Here are some pictures of pairs of bell-shaped curves. In each graph, both curves have the same area underneath their curves; that is, the values of their integrals from 0 to infinity are the same.
In the graph below, the peak height of the second, blue, curve is half that of the first, red, curve. Overlap is magenta.
In the graph below, the peak height of the second, blue, curve is 1/3 that of the first, red, curve.
In the graph below, the peak height of the second, blue, curve is 1/4 that of the first, red, curve.
In the graph below, the peak height of the second, blue, curve is 1/6 that of the first, red, curve.

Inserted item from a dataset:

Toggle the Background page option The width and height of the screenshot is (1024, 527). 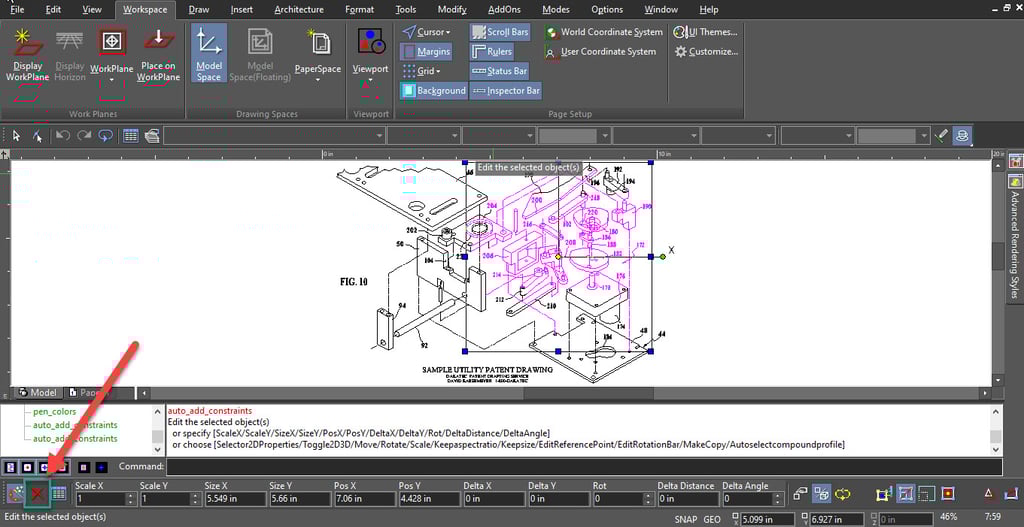point(434,91)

The graphs were inspired by the many "Flatten The Curve" graphics encouraging social distancing in response to COVID-19. Many of those graphs optimistically predict the flattened (lower-peak) curve having less area -- less total number of people infected -- than the curve with the higher peak. In contrast, the graphs above depict pessimistic scenarios in which the total number infected in both scenarios are the same, perhaps because the disease is so contagious that eventually 100% of the population always becomes infected. With a lower peak, the health care system is less likely to be overwhelmed (and less overwhelmed means fewer deaths due to shortages of medical resources), but the pandemic goes on for longer.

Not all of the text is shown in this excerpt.